If you are divorcing your child’s other parent, you should first consider the value of mediating your custody case. This approach also works well with unmarried parents who are ending their relationship with one another but want to stay firmly involved in their child’s life.
The path to a clear resolution of your custody issues may not initially look very clear. That is what typically causes a rush to litigate the matters in court. But after slinging barbs between one another privately and maintaining icy demeanors in court, it can be quite challenging to transition into a functional co-parenting relationship later.
You may counter that with the logic that if the two of you could get along together well enough to reach accord for the custody, you might not be splitting up at all. However, the fact that the two of you simply aren’t built to go the distance as a couple has no bearing on the type of parents you are to your child.

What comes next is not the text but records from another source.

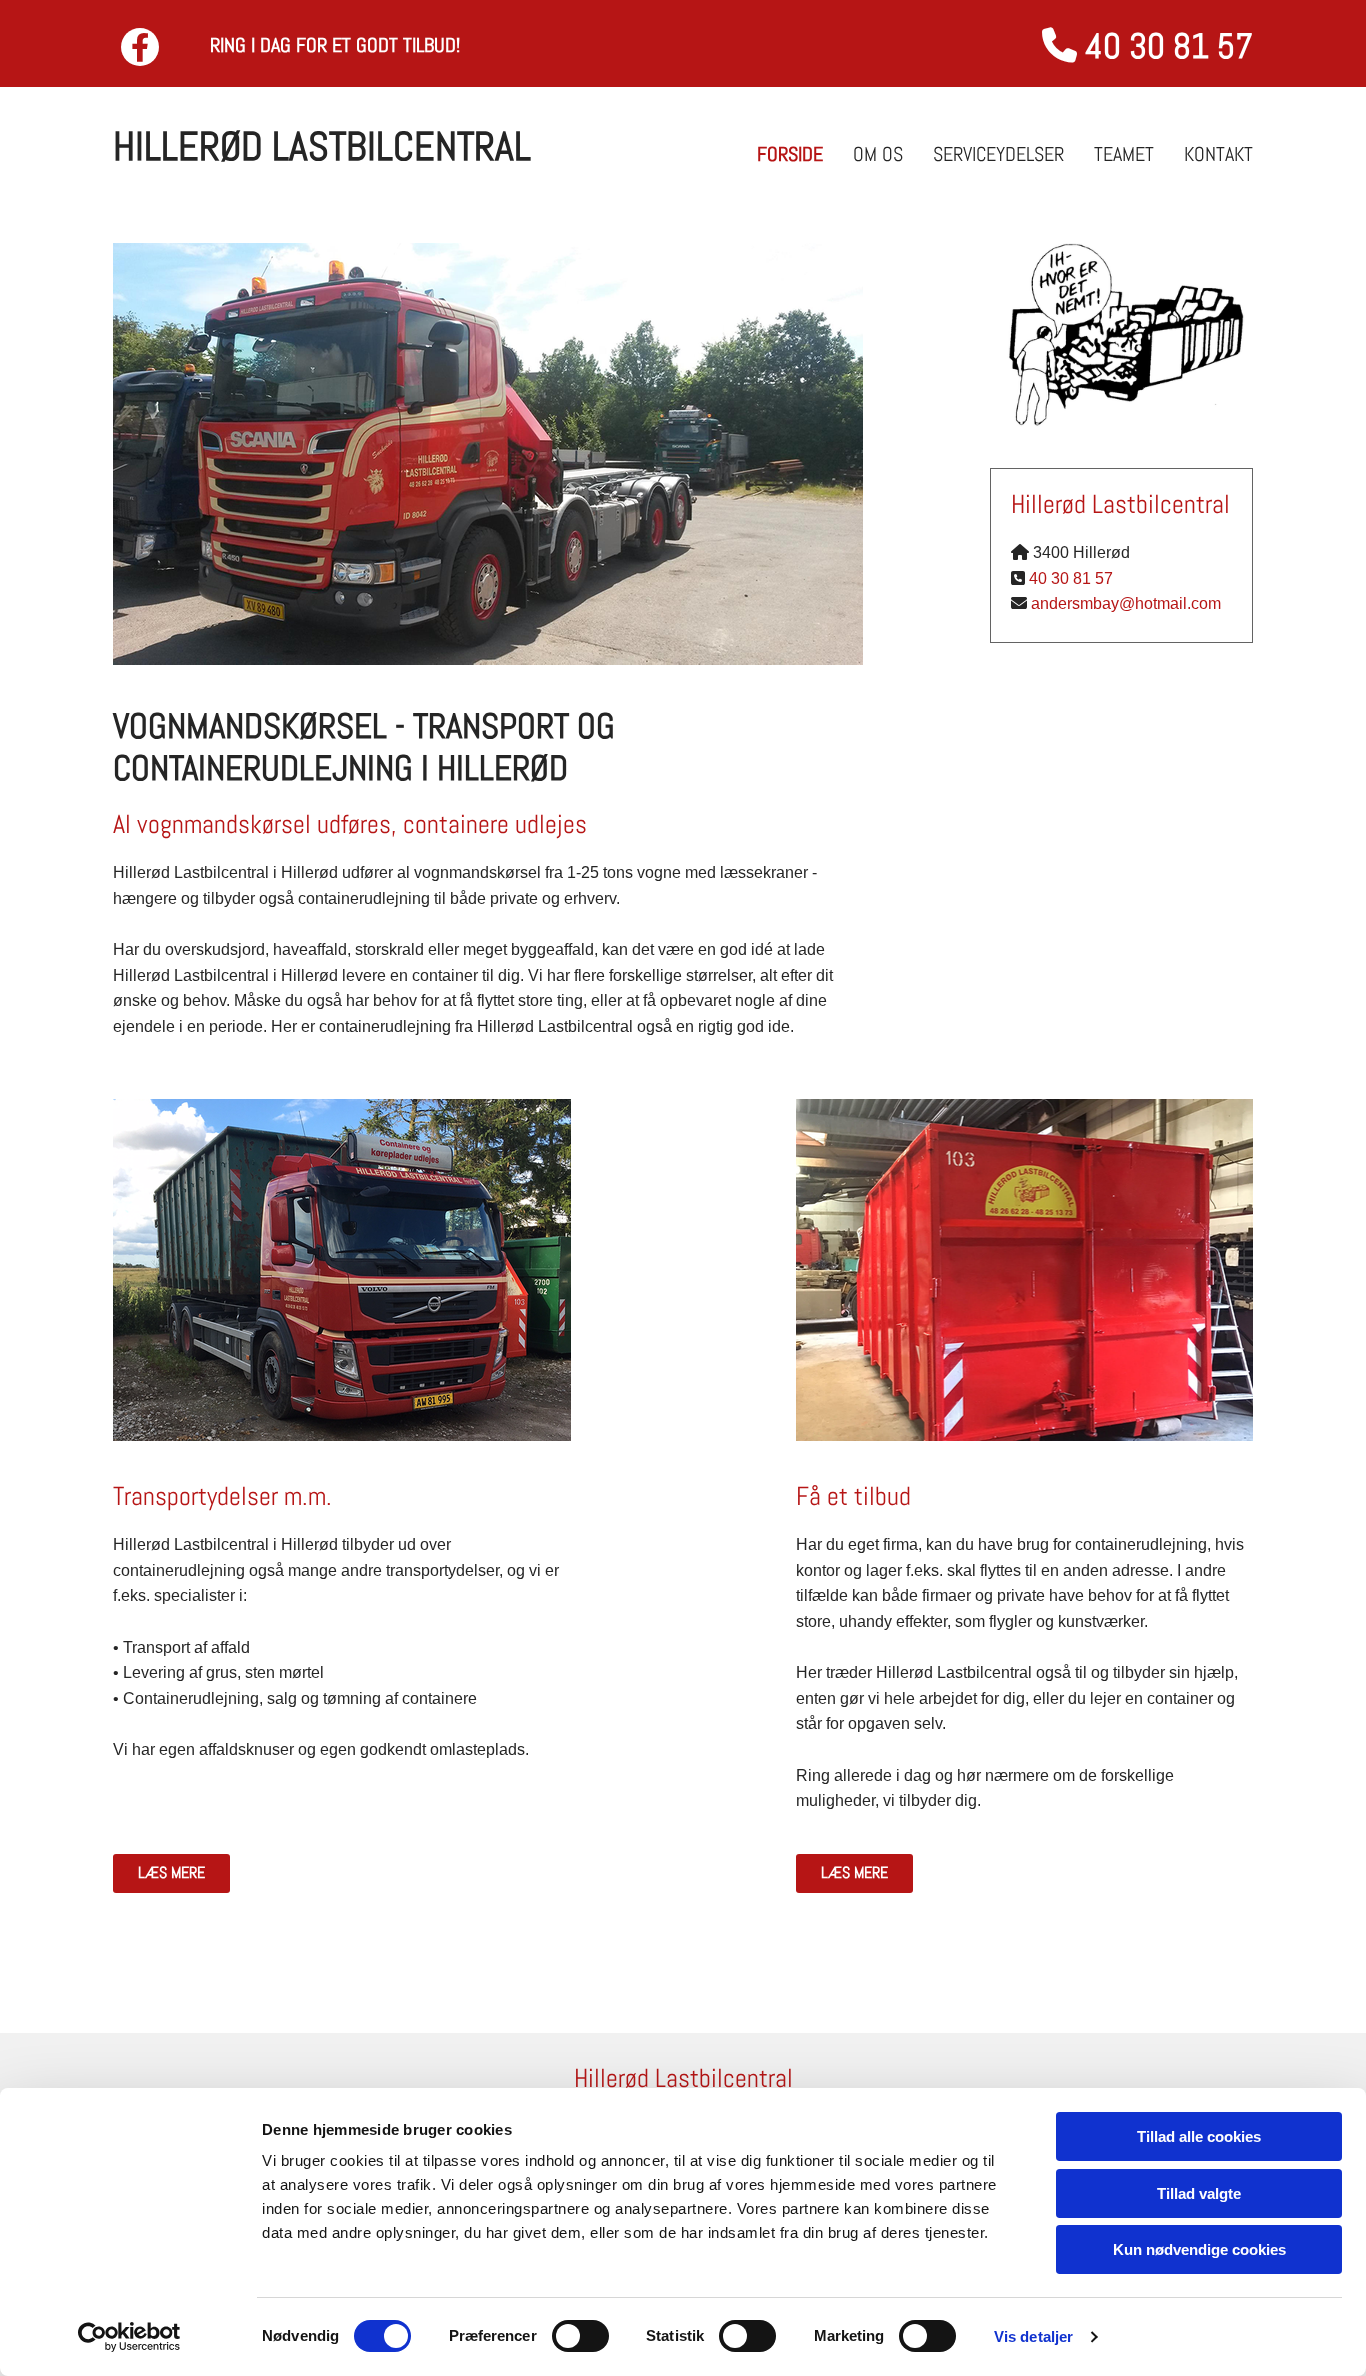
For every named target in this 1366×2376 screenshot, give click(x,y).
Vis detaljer (1033, 2336)
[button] (171, 1873)
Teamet (1124, 154)
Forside (790, 154)
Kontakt (1218, 154)
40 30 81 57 (1071, 578)
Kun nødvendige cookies (1199, 2249)
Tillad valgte (1199, 2193)
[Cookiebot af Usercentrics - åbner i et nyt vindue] (129, 2337)
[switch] (580, 2336)
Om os (878, 154)
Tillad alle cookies (1199, 2136)
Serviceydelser (998, 154)
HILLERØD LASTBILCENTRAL (322, 146)
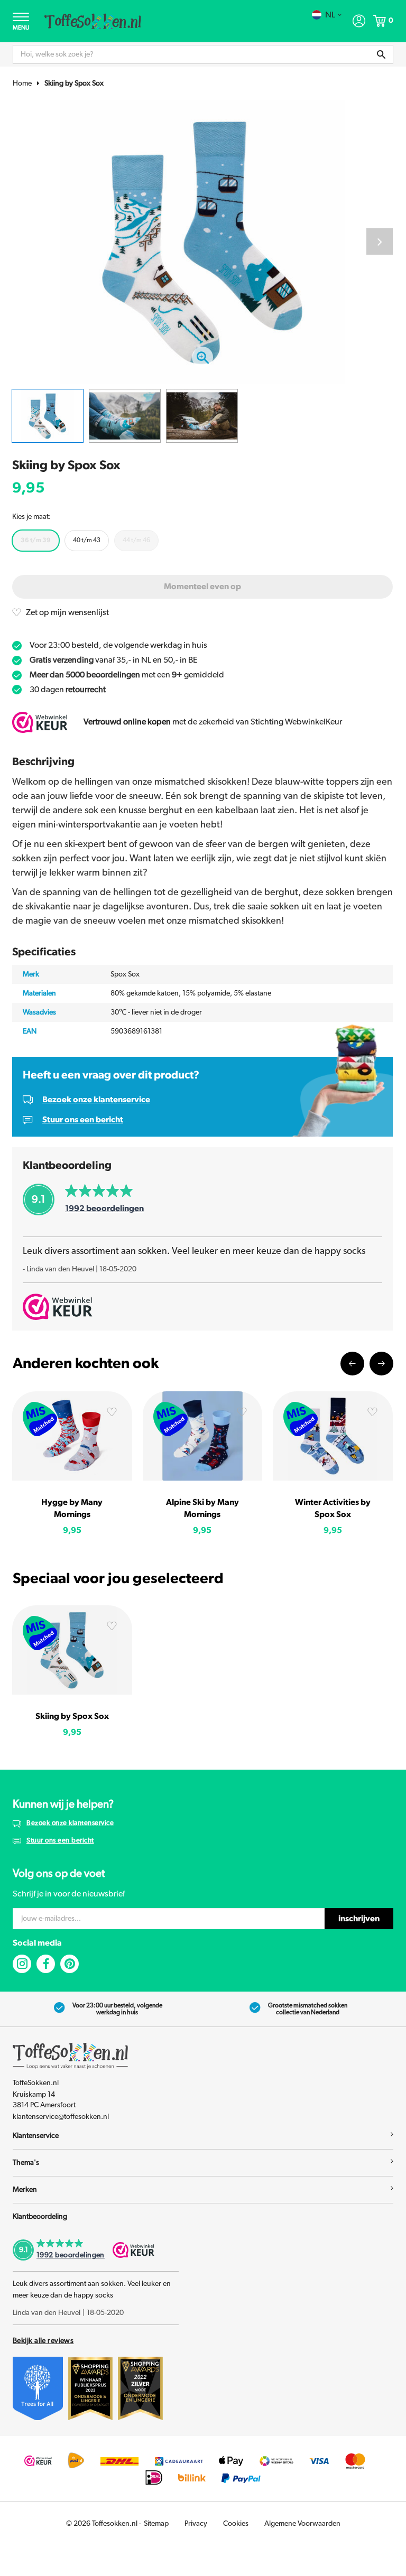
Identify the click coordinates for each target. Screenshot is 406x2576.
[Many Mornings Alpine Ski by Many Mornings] (203, 1436)
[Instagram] (22, 1964)
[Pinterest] (69, 1964)
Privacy (195, 2523)
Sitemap (156, 2523)
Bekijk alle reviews (43, 2341)
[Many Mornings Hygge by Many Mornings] (72, 1436)
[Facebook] (45, 1964)
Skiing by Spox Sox (74, 83)
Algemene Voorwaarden (302, 2523)
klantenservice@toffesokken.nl (61, 2117)
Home (22, 83)
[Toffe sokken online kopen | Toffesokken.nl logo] (92, 20)
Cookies (235, 2523)
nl (330, 15)
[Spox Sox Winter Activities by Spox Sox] (333, 1436)
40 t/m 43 (86, 540)
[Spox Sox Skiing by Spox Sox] (72, 1650)
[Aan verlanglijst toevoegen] (111, 1414)
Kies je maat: (31, 516)
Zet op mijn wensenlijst (67, 612)
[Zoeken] (381, 54)
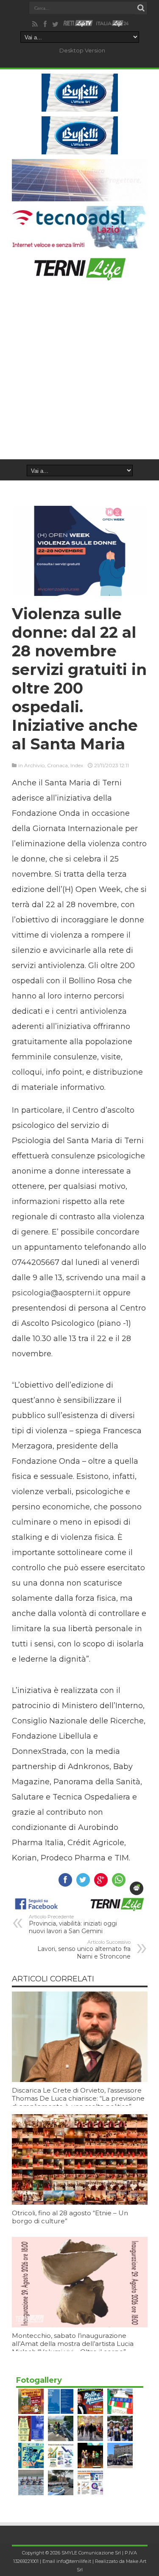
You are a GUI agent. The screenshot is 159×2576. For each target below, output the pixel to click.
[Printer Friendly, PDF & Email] (136, 1888)
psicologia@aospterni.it (56, 1293)
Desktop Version (82, 50)
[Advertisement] (79, 375)
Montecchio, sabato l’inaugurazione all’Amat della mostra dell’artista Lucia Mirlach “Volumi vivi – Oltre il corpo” (73, 2344)
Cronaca (57, 765)
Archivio (34, 765)
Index (76, 765)
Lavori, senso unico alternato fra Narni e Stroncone (84, 1949)
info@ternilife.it (73, 2561)
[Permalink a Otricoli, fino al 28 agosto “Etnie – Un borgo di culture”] (80, 2202)
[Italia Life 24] (112, 24)
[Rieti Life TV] (78, 23)
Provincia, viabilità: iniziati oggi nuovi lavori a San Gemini (73, 1924)
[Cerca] (141, 8)
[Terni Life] (79, 277)
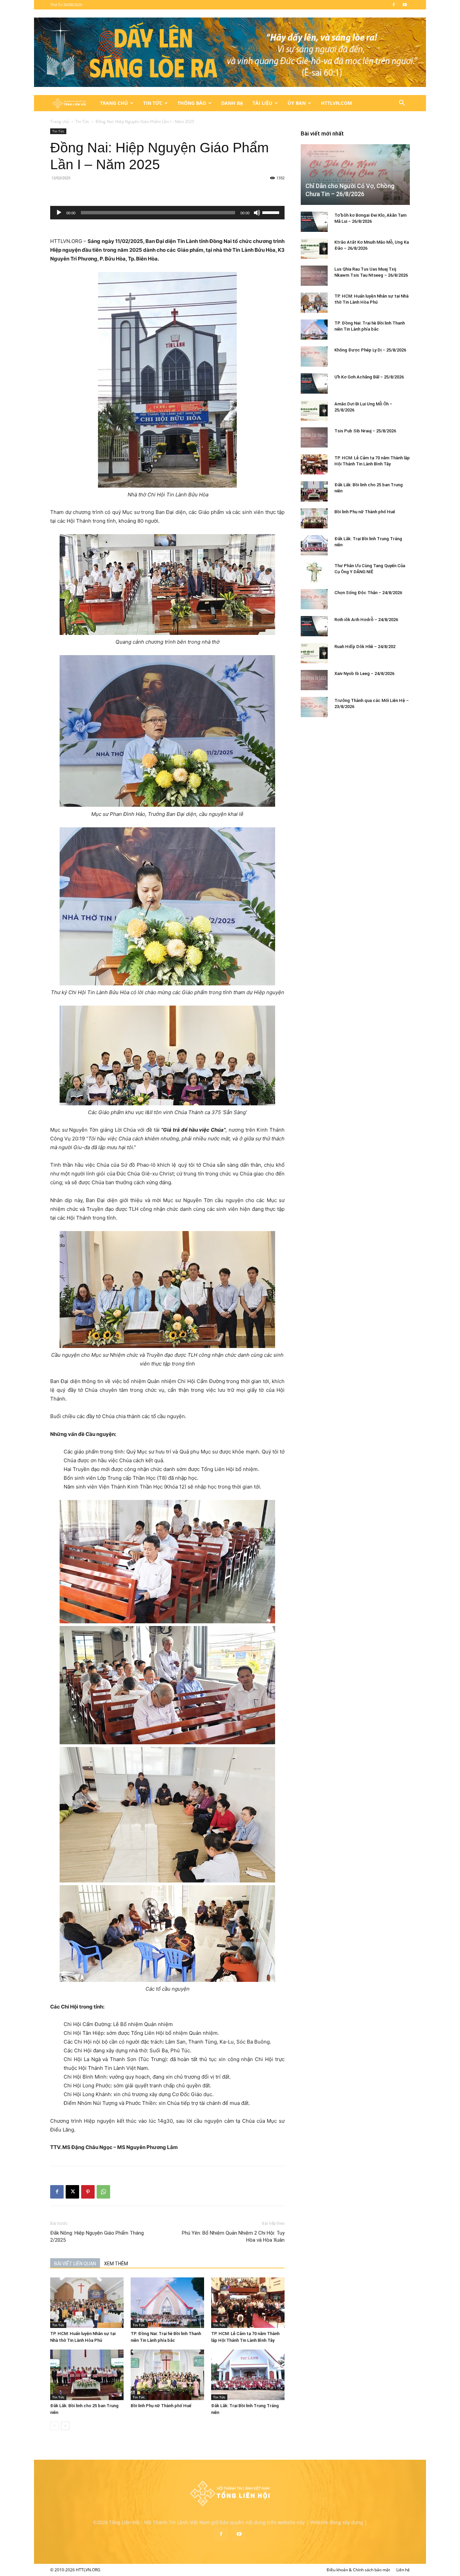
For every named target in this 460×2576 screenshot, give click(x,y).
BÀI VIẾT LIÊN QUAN (75, 2263)
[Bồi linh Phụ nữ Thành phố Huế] (167, 2375)
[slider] (271, 212)
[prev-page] (54, 2426)
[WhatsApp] (103, 2192)
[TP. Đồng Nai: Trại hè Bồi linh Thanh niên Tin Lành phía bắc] (167, 2302)
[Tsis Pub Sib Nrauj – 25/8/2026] (314, 437)
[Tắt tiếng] (257, 212)
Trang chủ (59, 121)
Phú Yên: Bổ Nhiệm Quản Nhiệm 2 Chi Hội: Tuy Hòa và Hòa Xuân (233, 2236)
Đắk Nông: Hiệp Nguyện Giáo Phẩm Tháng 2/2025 (97, 2236)
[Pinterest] (88, 2192)
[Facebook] (394, 4)
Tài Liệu (262, 103)
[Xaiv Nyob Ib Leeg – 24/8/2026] (314, 680)
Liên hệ (403, 2570)
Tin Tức (152, 103)
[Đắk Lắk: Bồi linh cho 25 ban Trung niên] (87, 2375)
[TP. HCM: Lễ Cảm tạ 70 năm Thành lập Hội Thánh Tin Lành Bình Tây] (248, 2302)
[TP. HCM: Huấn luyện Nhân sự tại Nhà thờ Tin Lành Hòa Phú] (87, 2302)
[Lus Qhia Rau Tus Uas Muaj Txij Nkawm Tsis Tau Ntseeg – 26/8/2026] (314, 276)
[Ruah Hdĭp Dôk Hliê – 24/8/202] (314, 653)
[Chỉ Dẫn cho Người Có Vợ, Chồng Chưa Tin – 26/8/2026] (355, 174)
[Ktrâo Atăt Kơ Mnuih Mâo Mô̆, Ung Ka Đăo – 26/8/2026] (314, 249)
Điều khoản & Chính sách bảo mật (358, 2570)
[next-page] (65, 2426)
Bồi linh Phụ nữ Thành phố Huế (161, 2405)
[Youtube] (405, 4)
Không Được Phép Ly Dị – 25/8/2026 (370, 349)
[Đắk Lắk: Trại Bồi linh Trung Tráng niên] (248, 2375)
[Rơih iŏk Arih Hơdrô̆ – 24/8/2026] (314, 626)
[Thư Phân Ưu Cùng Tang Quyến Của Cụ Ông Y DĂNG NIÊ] (314, 572)
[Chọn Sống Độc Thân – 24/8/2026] (314, 599)
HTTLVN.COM (336, 103)
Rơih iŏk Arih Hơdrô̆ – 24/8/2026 (366, 619)
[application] (167, 212)
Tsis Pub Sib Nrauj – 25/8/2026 (365, 430)
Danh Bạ (232, 103)
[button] (402, 103)
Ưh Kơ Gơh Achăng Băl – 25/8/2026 (369, 376)
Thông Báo (191, 103)
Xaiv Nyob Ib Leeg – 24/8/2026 (364, 673)
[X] (72, 2192)
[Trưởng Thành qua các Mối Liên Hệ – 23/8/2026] (314, 707)
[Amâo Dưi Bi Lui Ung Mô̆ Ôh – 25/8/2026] (314, 410)
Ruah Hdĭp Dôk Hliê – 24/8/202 (364, 646)
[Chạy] (59, 212)
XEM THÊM (116, 2263)
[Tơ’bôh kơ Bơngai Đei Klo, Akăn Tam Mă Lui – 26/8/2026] (314, 222)
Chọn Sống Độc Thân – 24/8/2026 (368, 592)
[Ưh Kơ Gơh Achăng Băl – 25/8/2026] (314, 383)
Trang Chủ (114, 103)
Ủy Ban (297, 103)
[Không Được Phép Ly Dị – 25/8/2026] (314, 356)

Many divorced and never-married parents who are no longer together with their child’s other parent still manage to be exemplary parents to their children. Indeed, quite a number are even capable of being civil, even thoughtful, with their ex-spouses and partners. Of course, these post-relationship parenting roles must evolve and grow to accommodate the changed circumstances. They typically will not change overnight into serene co-parenting relationships.
But time and healthy distance can allow you to re-frame your co-parenting relationship into a functional partnership where the children’s best interests remain foremost in the parents’ minds. After all, that is the focus of the court, so why should the parents stop short of that goal?